O brincar é algo constituinte da existência infantil e a maneira que a criança tem de lidar com a realidade. Ao brincar, as crianças constroem representações tão reais quanto é o trabalho intelectual para os docentes. Brincar faz parte de sua vida de forma intrínseca, independentemente da interferência dos adultos. Assim, a escola é um dos poucos lugares onde a criança ainda pode vir a ter espaço para construir o próprio pensamento e dominar suas ações de maneira espontânea. Além disso, brincar tem um caráter educativo por si só. No entanto, a característica de "gratuidade fundamental" é precisamente o que mais o faz desacreditar (Caillois, 1990). Logo, seria no mínimo interessante discutir com maior afinco as brincadeiras que os docentes desenvolvem e como e quais são as brincadeiras que as crianças ensejam. Penso ser uma injustiça e uma negligência para com as crianças desvirtuar ou privar precocemente esse aspecto na infância. Afinal, elas são protagonistas, capazes de (re)criar cultura, gerar conhecimento e não ser apenas suas receptoras.
O ambiente humano vem sendo bruscamente deteriorado, aspecto que nos adverte sobre a necessidade de se tomar consciência da importância das circunstâncias criadas nos ambientes de aprendizagem e da necessidade de sua revitalização (Barcelos, 2006). É essencial criar ambientes de convivência, diálogo e amorosidade, onde prevaleça o prazer em aprender. Os adultos freqüentemente têm dificuldades em se envolver e ouvir as crianças. Ao subestimá-las e silenciá-las, perde-se o sentido das coisas simples e vão-se com elas também as coisas importantes. Dar condições às crianças de se expressar, ouvindo e aceitando o que dizem, é um exercício que possibilita a sua compreensão − e aquele que aprende a compreender as crianças abre-se para todos.
Por meio das brincadeiras, as crianças tendem a manifestar o que dificilmente expressariam por meio de palavras; elas procuram interpretar/sentir determinadas ações humanas e aprendem vivendo algo sempre novo, mas não distante da realidade. O brincar é um espaço cujo aspecto de simulação e imaginação oferece uma oportunidade educativa única, ou seja, é uma situação privilegiada de aprendizagem espontânea, se não a forma mais completa de aprender e educar. Acredito na importância do brincar como um território de aprendizagem. Além de ser uma forma gostosa de aprender, proporciona algo fundamental ao ser humano: a construção de sua independência e liberdade.

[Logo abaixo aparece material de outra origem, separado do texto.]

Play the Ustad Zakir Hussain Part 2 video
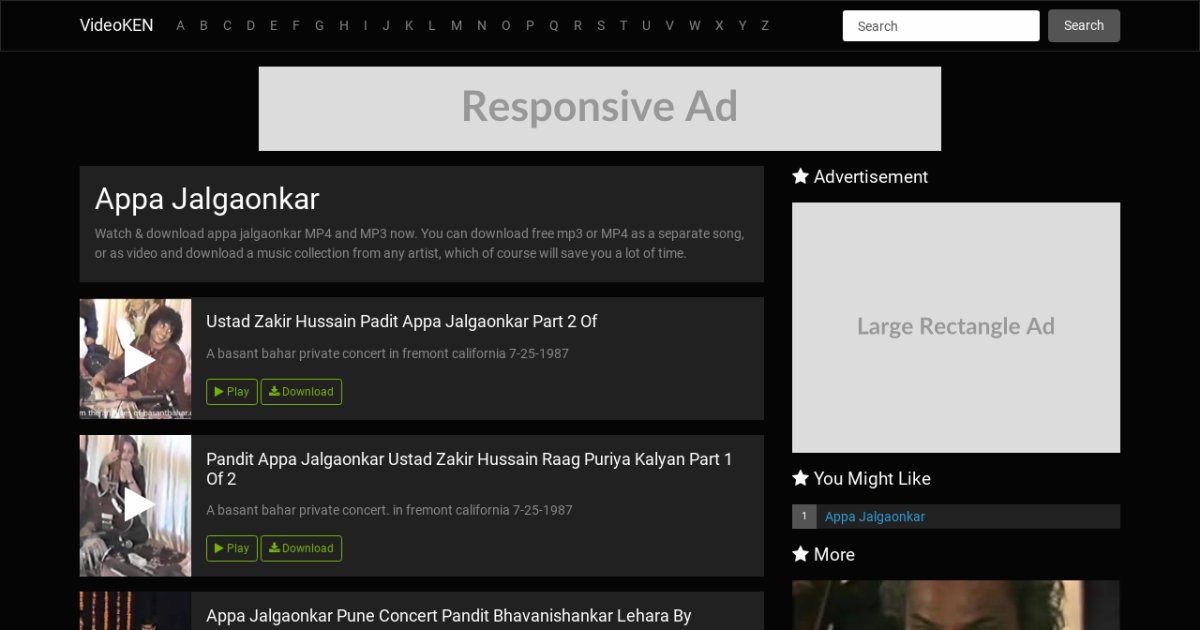click(x=232, y=392)
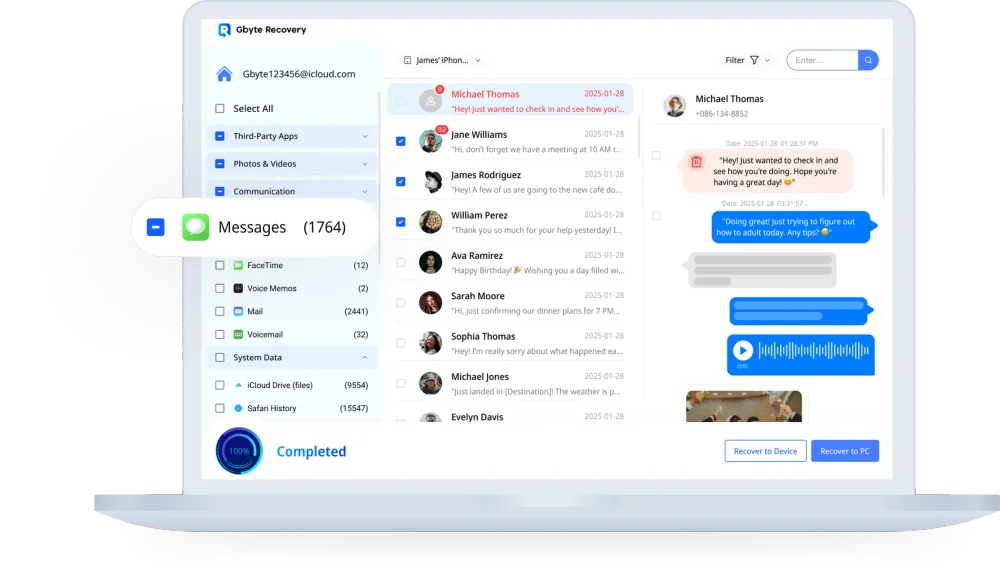Screen dimensions: 1000x571
Task: Click the search magnifier button
Action: pyautogui.click(x=868, y=60)
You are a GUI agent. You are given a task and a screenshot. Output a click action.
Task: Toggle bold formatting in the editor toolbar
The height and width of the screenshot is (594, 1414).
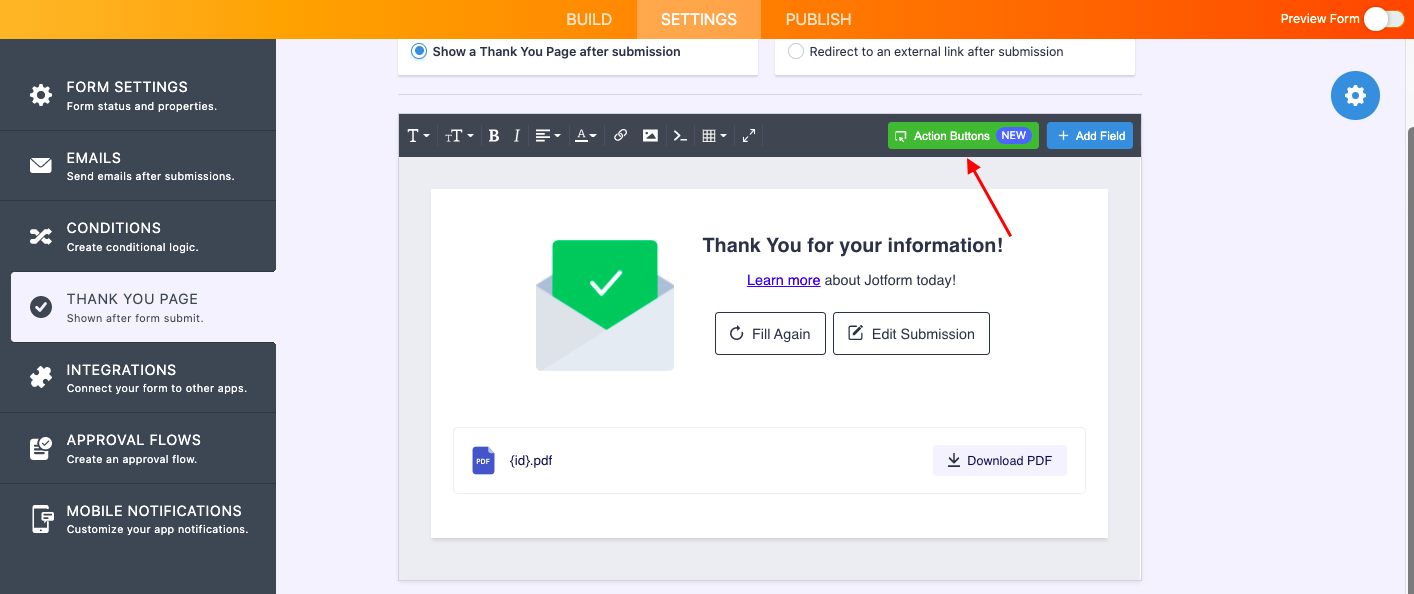pos(494,136)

Alexandre Paulo Loro é mestre em Educação e professor da rede pública de ensino de São Miguel do Oeste (SC) e Barra Bonita (SC).
alexandrepauloloro@yahoo.com.br

REFERÊNCIAS

BARCELOS, V. Por uma ecologia da aprendizagem humana: o amor como princípio epistemológico em Humberto Romesín Maturana. Revista de Educação/PUCRS, Porto Alegre, ano XXIX, v. 3, n. 60, p. 581-597, set./dez. 2006.

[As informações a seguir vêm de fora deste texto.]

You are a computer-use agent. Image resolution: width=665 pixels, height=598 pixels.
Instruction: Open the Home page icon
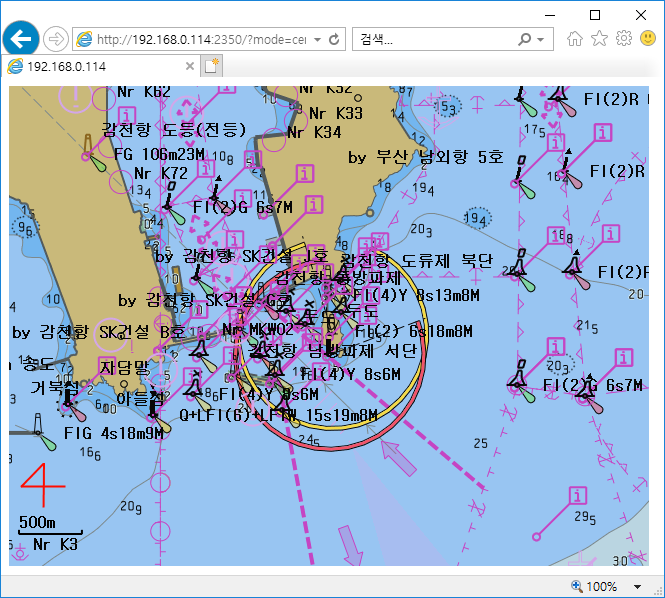(x=575, y=39)
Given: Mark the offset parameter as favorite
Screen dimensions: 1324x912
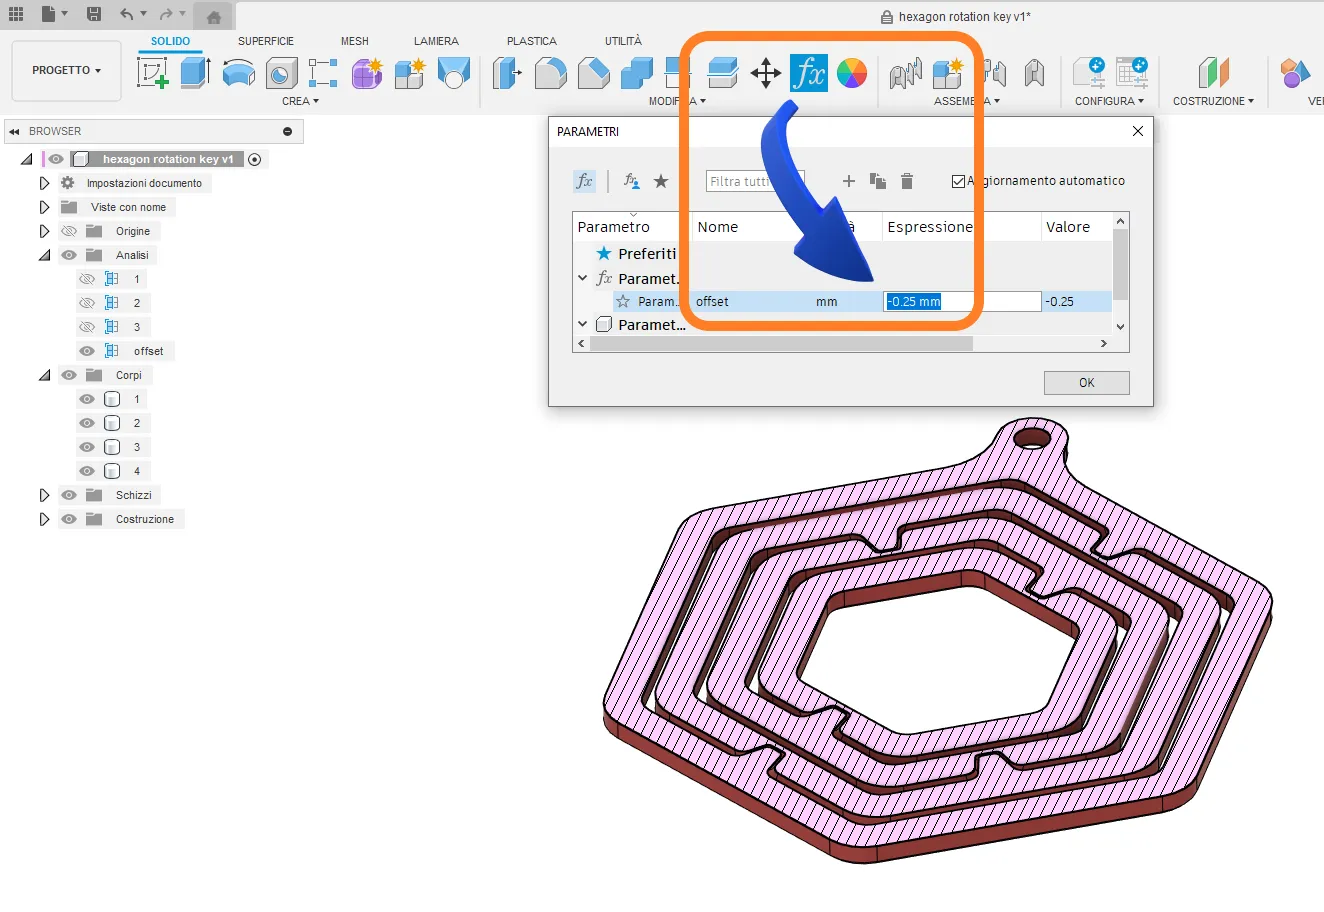Looking at the screenshot, I should [623, 301].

CAILLOIS, R. Os jogos e os homens: a máscara e a vertigem. Lisboa: Cotovia, 1990.

FREIRE, J.B. O jogo: entre o riso e o choro. Campinas: Autores Associados, 2005.

MATURANA, H.; REZEPKA, S.N. Formação humana e capacitação. Petrópolis: Vozes, 2002.

MATURANA, H.; VERDEN-ZÖLLER, G. Amar e brincar: fundamentos esquecidos do humano do patriarcado europeu à democracia. São Paulo: Palas Athena, 2004.